Australia’s seismic shift away from passenger cars – and towards SUVs and utes, not unlike North America – is about to claim its first casualty.
While Mitsubishi will continue to offer passenger cars overseas, its Australian showrooms will soon have only a range of SUVs, utes and Renault-sourced vans.
“This is not the result of Mitsubishi’s strategy, this is the result of customer evolution, what the customer is looking for,” said Ashwani Gupta, the global chief operating officer of Mitsubishi Motors, during a visit to Australia this week.
“We want to focus and improve … our core strength (of SUVs and utes). Looking at Australia I do believe SUV and (utes) will flourish,” he said.
Data compiled by the Federal Chamber of Automotive Industries shows the majority of Australians have dramatically changed the type of car they drive in just three years.
Australians narrowly bought more SUVs than passenger cars for the first time ever in 2017 – where buyer tastes were almost evenly split between passenger cars and SUVs – but the gap has widened since then.
So far this year, traditional passenger cars represent less than one-third (32 per cent) of new vehicle sales while SUVs, utes and vans account for the remainder.
“The driving force for this massive shift is the fact that most new-car buyers today have the ability to choose a car that suits their needs or their image, rather than simply choosing which colour your Holden or Ford company car is going to be,” says David Chalke, a social analyst and principal of Strategy Planning Group, which monitors consumer behaviour.
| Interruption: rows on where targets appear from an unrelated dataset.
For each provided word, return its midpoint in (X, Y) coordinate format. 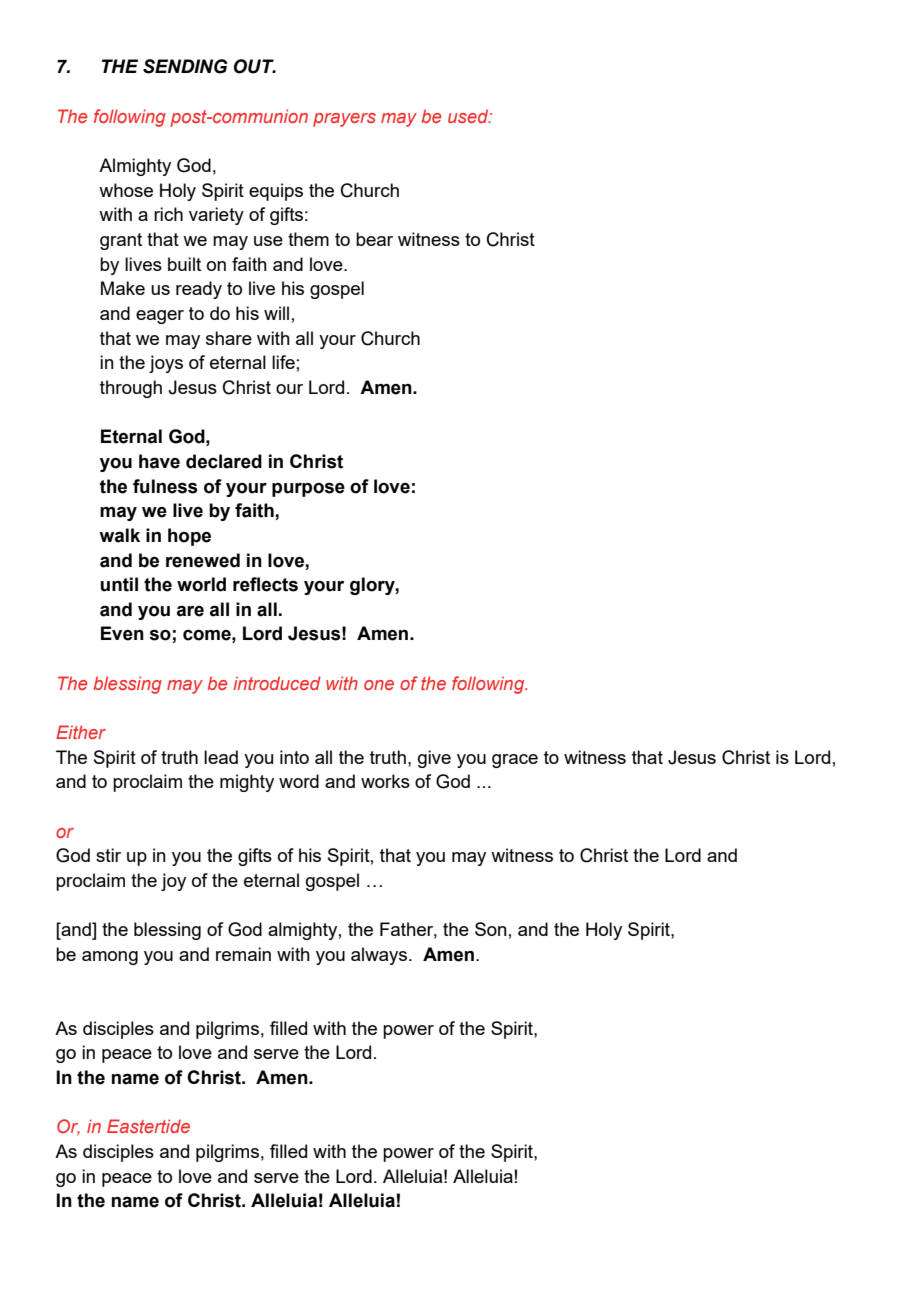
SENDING (185, 66)
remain (243, 954)
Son (491, 929)
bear (374, 239)
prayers (344, 120)
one (379, 685)
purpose (308, 490)
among (110, 958)
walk (119, 535)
“Novated leases have allowed fleet drivers to behave like private buyers by choosing pretty much whatever car they like, as long as it fits in their budget,” he said.
Industry insiders believe other brands could follow the lead of Mitsubishi and vacate the passenger-car market where investment costs are high and profits are slim.
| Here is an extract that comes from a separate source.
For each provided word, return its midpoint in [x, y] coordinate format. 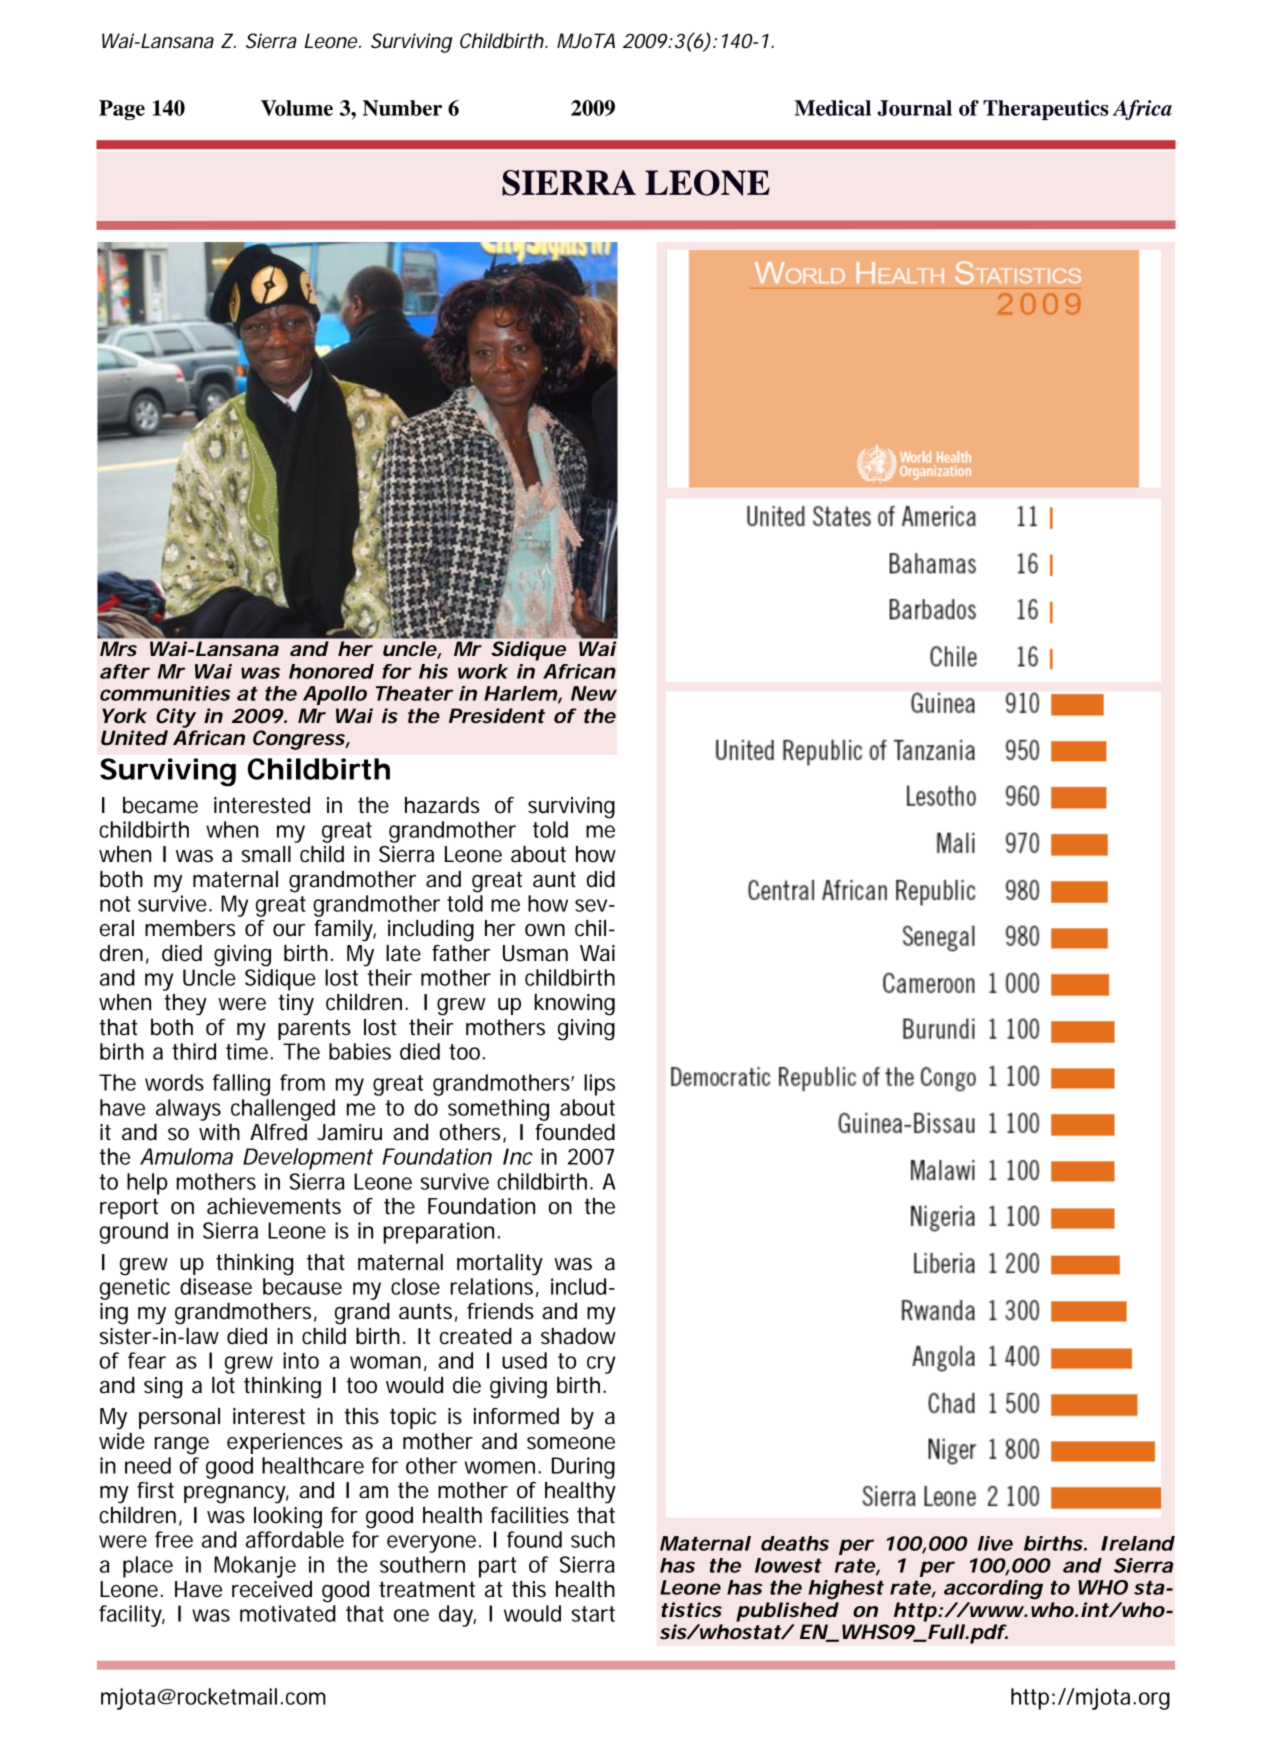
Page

For example, it costs car companies about the same amount of money to design, engineer and manufacture a small hatchback as it does a small SUV.
However, car companies on average charge a 25 per cent premium for the SUV equivalent because buyers are a prepared to pay for a slightly taller driving position and added convenience.
In some cases, however, SUVs have less cabin room and boot space than the hatchbacks on which they are based – despite their bulky appearance – giving car companies the last laugh as they bank the extra profit.
Mr Chalke says the perception of being able to escape the concrete jungle – even when stuck in traffic with everyone else – is part of the appeal of SUVs and utes.
“The car you choose is the most powerful demonstration of your personality to the outside world,” says Chalke.
“SUVs and utes appeal to our sense of adventure and the Aussie outdoor spirit,” he said. “We buy them in the belief that one day we will go and see the outback even though most of the time they are on the school run or taking the kids to weekend sports.”
Mr Chalke said modern utes were more like SUVs in terms of comfort and safety features.
“They are increasingly becoming more like family cars and less like workhorses,” says Mr Chalke.
However, traditional passenger cars may not be dead forever.
Fellow Japanese company Nissan experimented with dropping the Micra hatch, Pulsar small car and Altima mid-size sedan two years ago – leaving it with a pair of sports-cars and a range of SUVs and utes – but has since made a U-turn and will reintroduce passenger cars in the coming years.
“The sedan in general has a finite life left in. There is dying niche market of older drivers who like a proper sedan,” says Chalke.
“But the city hatchback has a great future, especially as our cities become more congested. The ideal city vehicle would be a small electric car for under $20,000, it just doesn’t exist yet.”